ホワイトデー(男子サイド)番外編2
「…そんな事、聞いてどうするんだよ?」
「うん、ちょっと参考にしようと思って」
隼人のその言葉に、春日は流石にどう言う意味か悟ったらしい。
「…もしかして、貰ったのか?チョコ?貰わない主義じゃ無かったのか?」
隼人はう~ん、と困った表情になる。
「そうなんだけど、断る理由も無かったし」
「はぁ?一体誰から貰ったんだ?」
隼人は困った表情のまま、口を開く。
「翔からだよ」
春日は、その一言で一瞬、思考回路が凍りついた。
「えっ?何?誰だって?冗談だろ?」
春日は今、聞いた言葉を否定したかった。聞き間違いだったのだと。
「…春日も貰ったんだよね?」
「…あぁ。俺も貰ったよ」
そう言いながら、春日は思いっ切り、落胆している空気を出していた。
初めて翔から貰ったチョコに、今までの人生の中で一番と言える位に喜んでいた春日。
それが、本命でなくても、義理でも嬉しかったのだ。
「それで、春日なら何をプレゼントする?」
隼人は、ホントに今までは誰からもチョコは貰わないで来たので、いざ貰ってみるとお返しはどうすれば良いのか全く、予想がつかなかった。
「それは、俺も悩んでた所なんだよな。アイツは甘いのは嫌いだし、小さいのだと、小さいって言いそうだろ。

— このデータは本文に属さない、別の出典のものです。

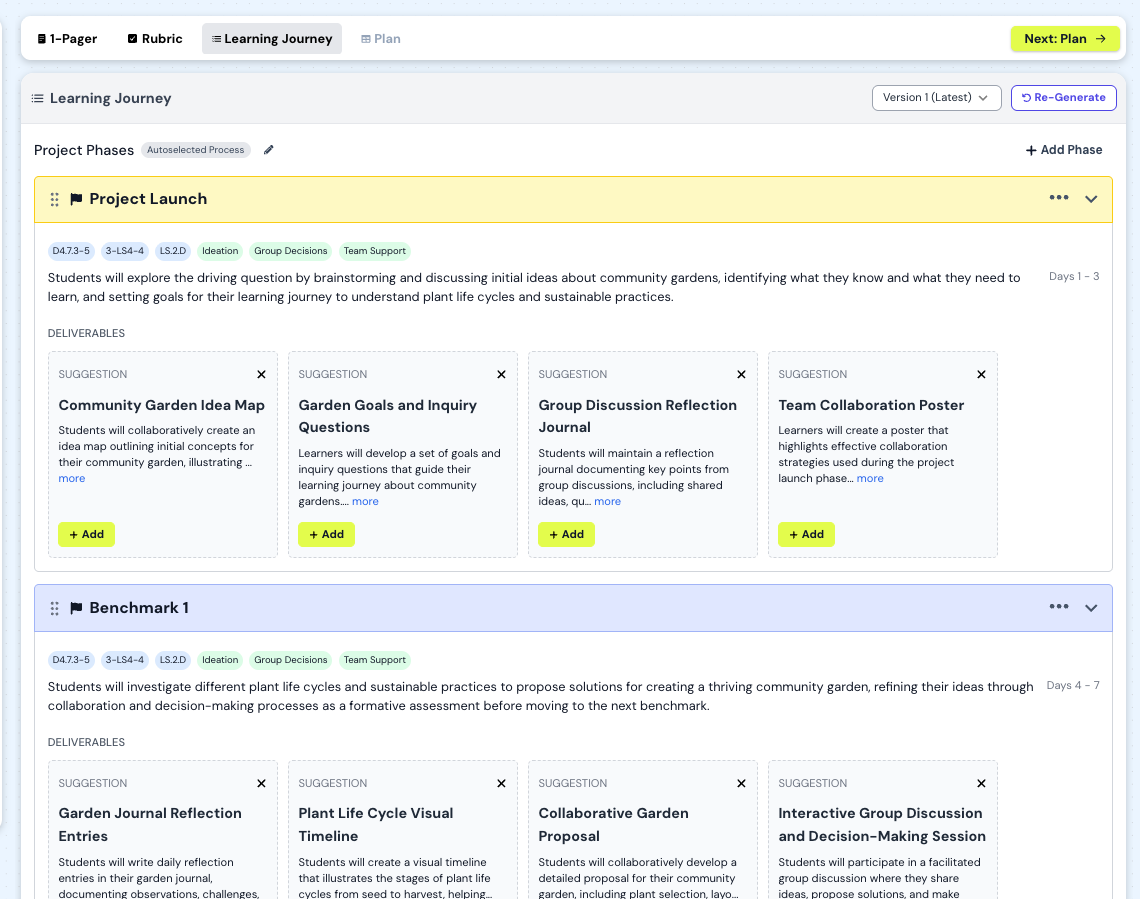This screenshot has height=899, width=1140.
Task: Collapse the Benchmark 1 phase
Action: (x=1091, y=608)
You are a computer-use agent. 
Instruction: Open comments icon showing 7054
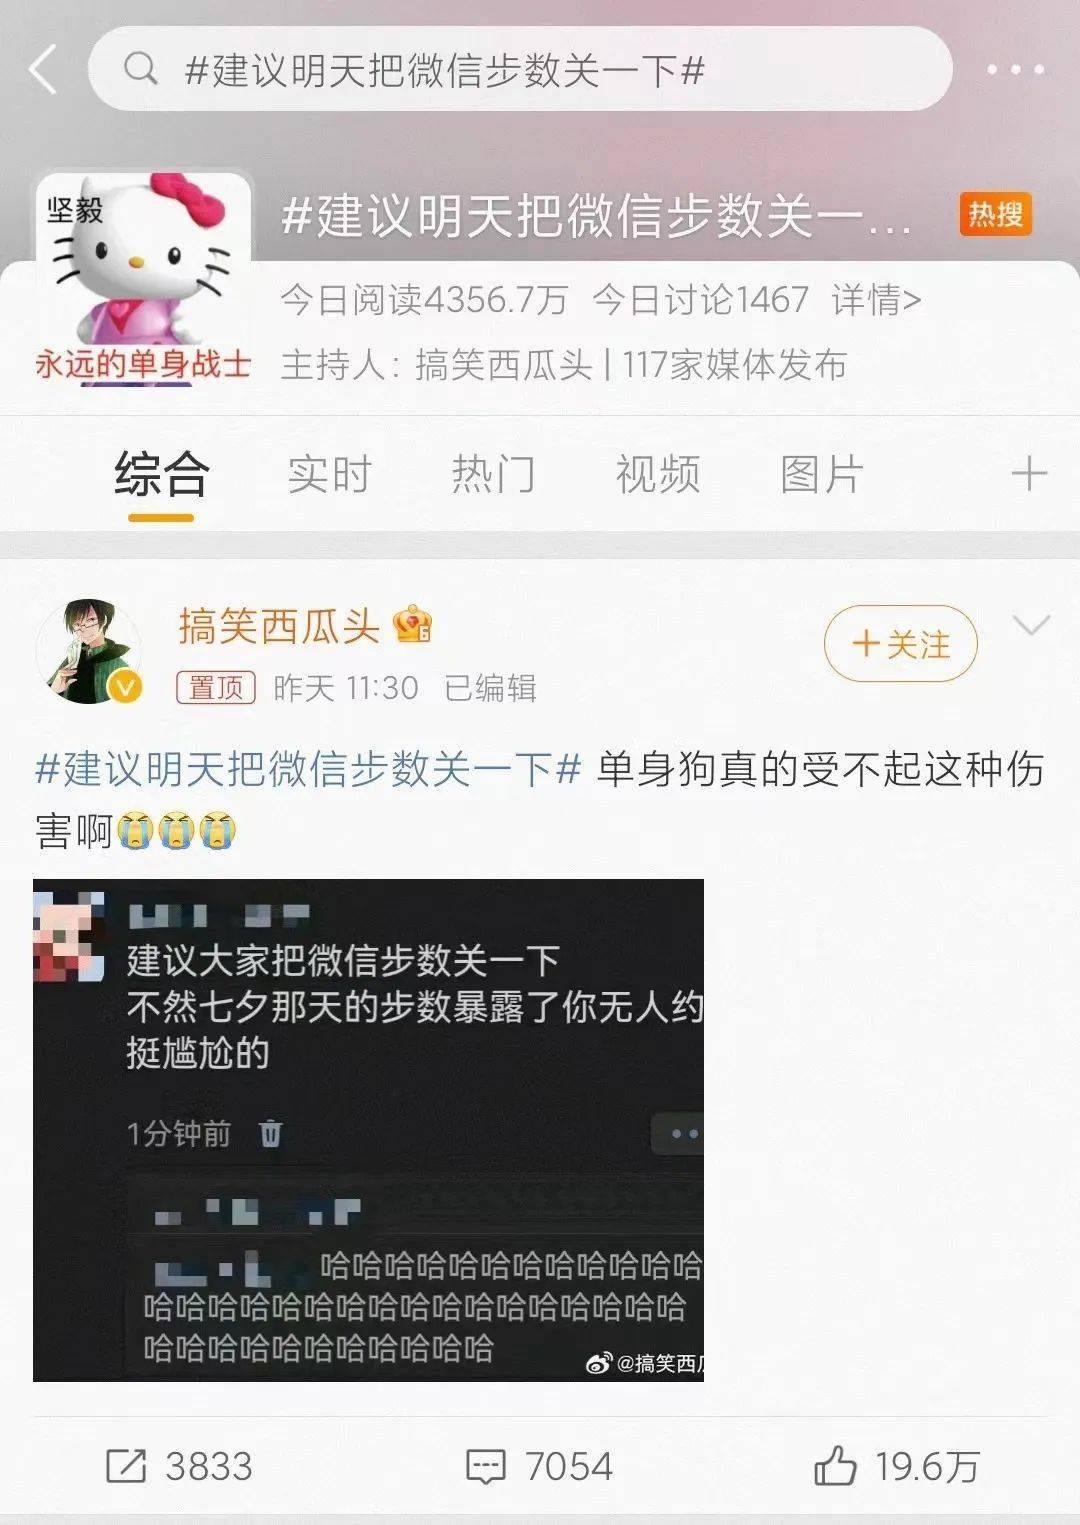pos(486,1467)
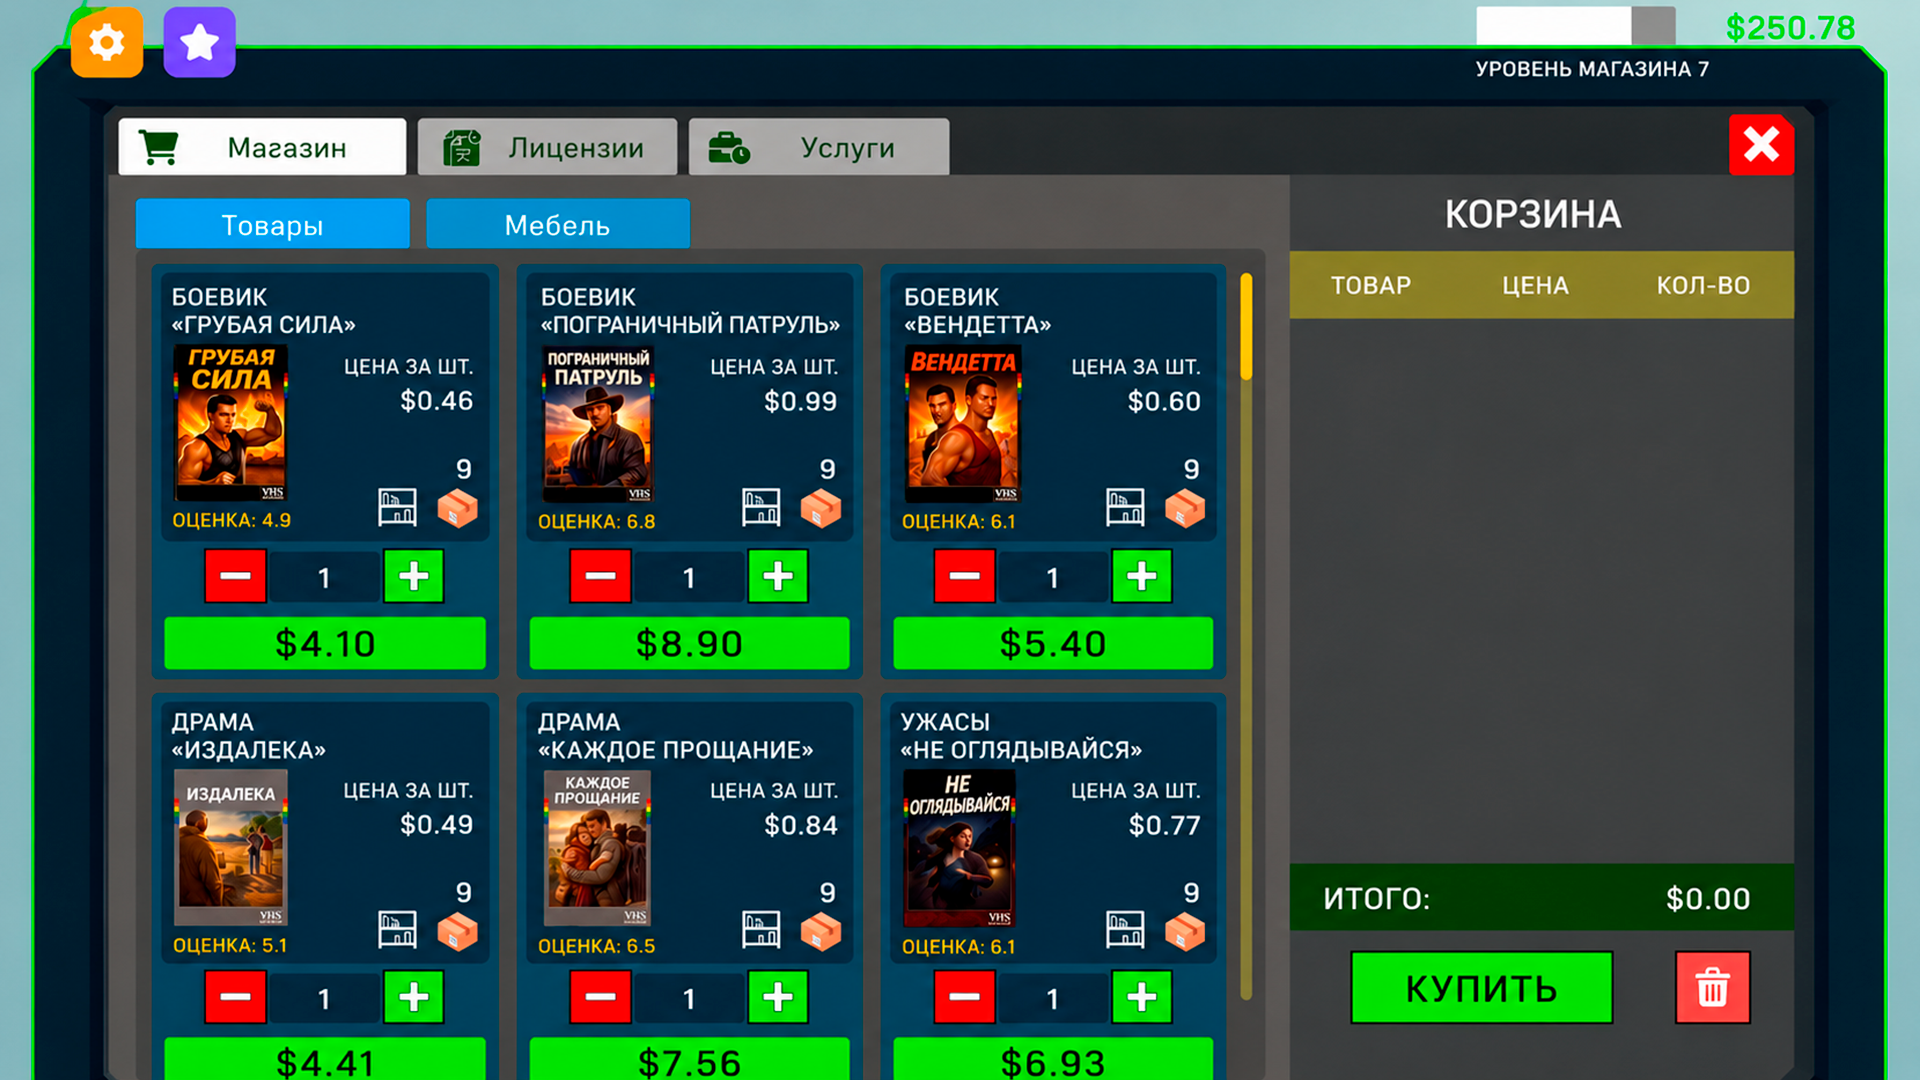Click the red trash icon in cart
Viewport: 1920px width, 1080px height.
click(1712, 987)
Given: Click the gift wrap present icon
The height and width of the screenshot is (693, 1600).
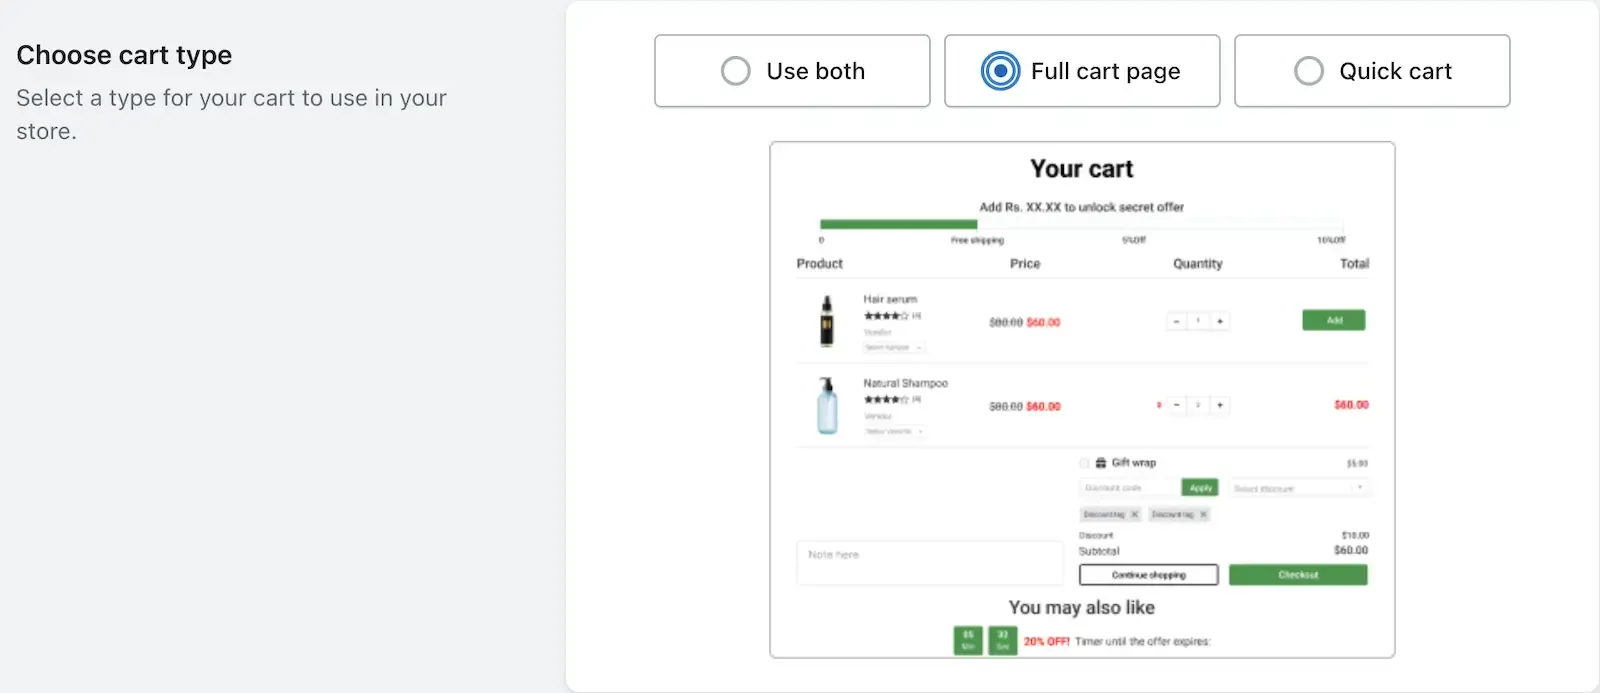Looking at the screenshot, I should pyautogui.click(x=1101, y=463).
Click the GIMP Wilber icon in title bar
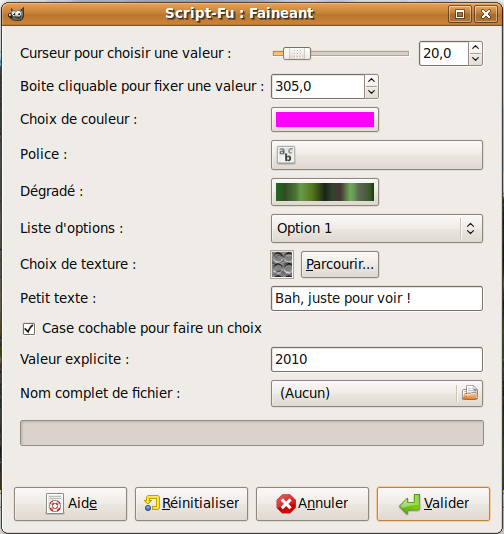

安かったら、安かったでケチ付けられそうだし。気に入らなくても、捨てられそうだしな。
何かなぁ。貰ったのは小さくて安いのに、一番面倒で一番厄介だよな。
適当に買って来ても多分、バレるだろうしな」
春日の完全な個人的私見だが、隼人もこれは納得した。
では、どうすれば良いのだろうか。
「女の子の事なら、女の子に聞くのが良いかも?」
隼人はふと、そう思い立った。
「そうか!!尋伊だ!尋伊に聞けば、何かヒントになる事が有るかも知れないな! 」
「え~?女の子が喜びそうな物~?」
次の日。中学校の人目につかない、屋上への扉の前で春日と、隼人、尋伊の3人でホワイトデーのプレゼントは女子には何が良いのか、と言う話をしていた。
「あぁ~2人共、翔ちゃんにチョコ貰えたんだね~!」
尋伊は、翔の事は一言も口にしていないのに、何故か話を直ぐに理解した様だ。
「私は、翔ちゃんは、ありきたりな物じゃダメだと思うんだ~」
春日も隼人も、それは想像の範疇だった。
「えっと、此処だけの話なんだけど…翔ちゃん、猫が好きなんだよね」
その尋伊の一言に、二人は不思議そうな顔をしていた。
「翔ちゃんの部屋に…
そこまで口にすると同時に、始業のチャイムが鳴り始めた。
「あっ!もうこんな時間?今の続きはまた後でね!」
尋伊、春日、隼人は急いで教室に向かった。